Выбрать главу

А. П. В нашей военно-промышленной среде я встретил одно соображение, которое показалось мне интересным и важным: поскольку произошла долгожданная конвергенция, и люди устраиваются на мировом рынке в заданную Америкой политическую и экономическую структуру, то интерес американцев к нашей оборонной системе, к нашему космосу, в частности, куда они готовы вкладывать и уже вкладывают деньги — не пропадет ли этот интерес, когда они узнают, что мы сливаем космические проекты с ПРО и РВСН, что у них отныне — одна казна, одна копилка, один денежный мешок? И тем самым мы подорвем — при наших нищенских сегодня возможностях — развитие собственно космических технологий.

В. Б. Знаете, мы не раз встречались с американцами в самых разных условиях, и у меня представление о них достаточно четкое. Могу сказать, что альтруизм — не самая характерная для них черта. Янки всегда действуют в своих собственных интересах, и раз они вкладывают определенные средства, то это говорит лишь о наших успехах по развитию передовых технологий, особенно двойного назначения, для доступа к которым американцы готовы использовать все свои возможности, финансовые в том числе. И чем больше они заинтересованы, тем больше готовы заплатить. А поддерживать космические исследования или космические силы в нашей стране — вовсе не цель их инвестиций. Поэтому к их “помощи” надо относиться очень осторожно. Так, мы подписали с США соглашение о продаже за 12 миллиардов долларов 500 тонн оружейного урана, который снимается с боеголовок.
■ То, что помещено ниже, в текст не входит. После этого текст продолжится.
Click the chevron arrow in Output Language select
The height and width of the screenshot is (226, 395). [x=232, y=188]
И что сейчас вокруг этого соглашения происходит? Вовсю идет кампания, чтобы его исполнение сорвать или по крайней мере сделать менее выгодным для России. Теперь американцы хотят платить уже не 12, а 8 миллиардов долларов и только за технологии обогащения, а стоимость природного урана они оплачивать уже не собираются — то есть ищут любые лазейки, чтобы обеспечить интересы своего военно-промышленного комплекса. То же и здесь. Я не думаю, будто мы сможем развивать свои военно-космические или другие военные программы, опираясь на средства американцев или других западных инвесторов.
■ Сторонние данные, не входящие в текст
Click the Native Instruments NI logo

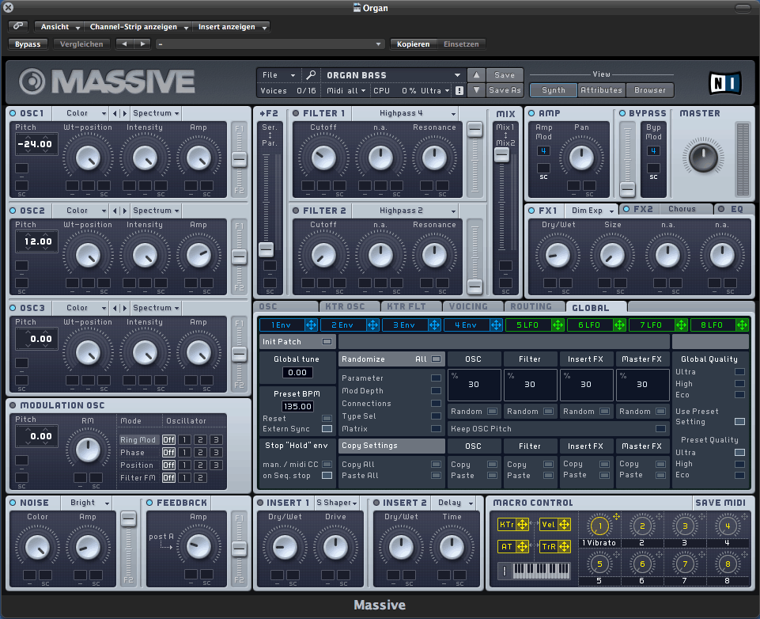pyautogui.click(x=724, y=82)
Стартовая позиция ракетной части. Незримые, в окрестных лесах зарытые в землю махины сконцентрировали в себе громадную мощь ракетно-ядерного оружия.

Вслед за генералом, повторяя его движения, хватаюсь за железные скобы. Мы — в колодце, в тесной серебристо-безжизненной глубине, перевитой сталью, жгутами проводов. Касаюсь плечом цилиндрического стакана, за которым таится ракета. Все ниже, ниже, в том узком проеме, где в случае пуска пронесутся струи раскаленного газа, провожая рванувшуюся ввысь ракету. Шахта — не просто емкость, не просто обойма, а сложное инженерное сооружение, окружающее ракету особой “средой обитания”, заслоняющее ее от враждебных ракет, питающее ее, связанное с ней многочисленными пуповинами, чутким живым общением.

Любая мысль — о хлебе, о сыне, о международной политике, о жизни и смерти — здесь, в этой шахте, обретает свои предельные аргументы.

А. П. Ядерное оружие называют политическим. В СССР оно соответствовало той роли, которую играла наша страна, тем целям, которые она ставила перед собой в контексте своего исторического максимализма и противоборства с другой стороной. И, как бы ни было дорого это оружие, оно себя оправдывало. Мы полвека жили без войны, то есть за счет этого политического оружия другое оружие не грохотало на территории нашей страны. Теперь, когда геостратегическое положение России резко изменилось, когда олицетворяемая сегодняшним политическим руководством Россия почти добровольно сбросила с себя миссию сверхдержавы, не ставит себе никаких стратегических целей и, более того, всячески стремится разоружиться и снизить уровень участия в мировой политической жизни с глобального до субрегионального,- не являются ли в этих новых условиях подходы к самой проблеме ядерного оружия, существующие в военной среде, уже устаревшими? Ведь военный и экономический потенциал нынешней, реальной, России несопоставим с советским, да и роль, которую по согласованию с американцами выбрало для себя нынешнее руководство страны, — все это плохо вяжется с мощью ядерного наследства СССР, с философией, благодаря которой эта мощь до сих пор существует.